• **Textauszug**
# Objekte in GUI verknüpfen



## GeeO (5. Mai 2012)

Hallo zusammen,

sehr schönew Forum, mein erster Beitrag!

Ich bin gerade dabei eine Java Anwendung zu planen. Es soll darum gehen, dass der Anwender die Möglichkeit hat verschiedene Objekte miteinader zu verknüpfen. Objekte teilen sich auf in grafische Objekte oder Aktionen, die auf die grafischen Objekte angewendet werden können.

Als Beispiel könnte man sich das so vorstellen:


Benutzer wählt ein Kreis Objekt. 
In einer Ausgabe wird ein Kreis gezeigt.
Benutzer verbindet das Kreis Objekt mit einem Gridobjekt.
In der AUsgabe sieht man mehrere in einem Gitter angeordnete Kreise.
Benutzer verbindet das Gridobjekt mit einem Rotationsobjekt.
Die Ausgabe des Gridobjekt fängt an zu rotieren.

Ich hoffe es ist einigermassen klar geworden  Ich möchte Objekte möglichst flexibel miteinander verknüpfen können. Hauptbestandteil sind natürlich die grafischen Objekte. Ohne diese, keine Ausgabe.

• **Bereitgestellte Daten**
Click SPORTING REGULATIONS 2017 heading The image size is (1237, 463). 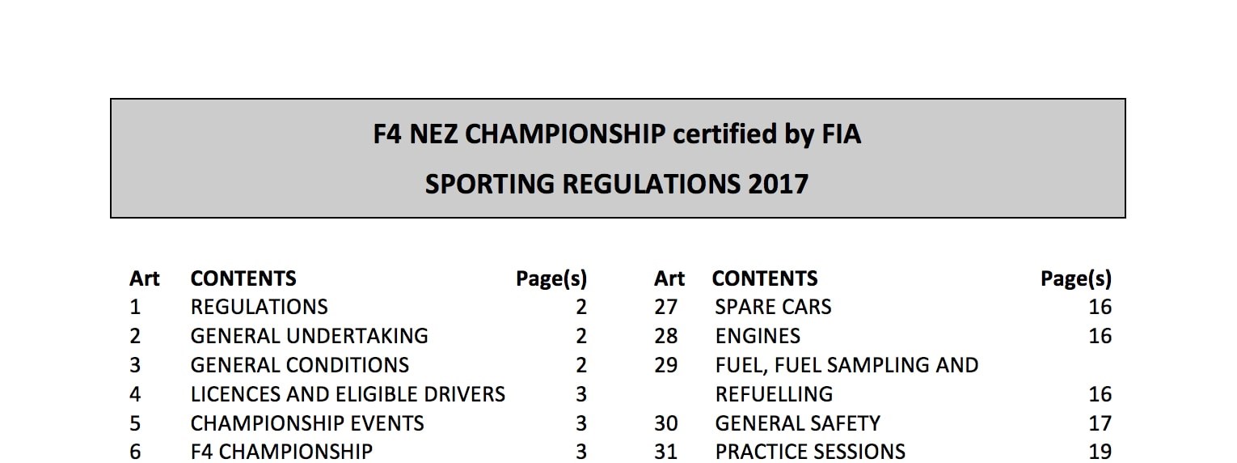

• **Arbeitsanweisungen**
1. Gib den Textauszug von "sehr schönew Forum, mein" bis einschließlich "angewendet werden können." erneut wieder und ändere dabei "Anwendung" in "Applikation".
2. Beantworte anhand des Textauszugs die folgenden Fragen:
(a) Welches Datum steht beim Beitrag von GeeO?
(b) In welcher Programmiersprache soll die geplante Anwendung entstehen?
(c) Mit welchem Objekt verbindet der Benutzer im Beispiel das Gridobjekt?
3. Entscheide für jede Aussage, ob sie mit dem Textauszug übereinstimmt, und belege deine Antwort mit den entscheidenden Worten:
(a) Es handelt sich um den ersten Beitrag von GeeO im Forum.
(b) Nach dem Verbinden mit dem Gridobjekt zeigt die Ausgabe einen einzelnen Kreis.
(c) Auch ohne grafische Objekte gibt es eine Ausgabe.
Die Daten sind eigenständiges Material und gehören nicht zum Textauszug.

• **Ausgearbeitete Lösungen**
1.
sehr schönew Forum, mein erster Beitrag!

Ich bin gerade dabei eine Java Applikation zu planen. Es soll darum gehen, dass der Anwender die Möglichkeit hat verschiedene Objekte miteinader zu verknüpfen. Objekte teilen sich auf in grafische Objekte oder Aktionen, die auf die grafischen Objekte angewendet werden können.

2.
(a) 5. Mai 2012
(b) Java
(c) Mit einem Rotationsobjekt

3.
(a) Ja: "mein erster Beitrag!"
(b) Nein: "In der AUsgabe sieht man mehrere in einem Gitter angeordnete Kreise."
(c) Nein: "Ohne diese, keine Ausgabe."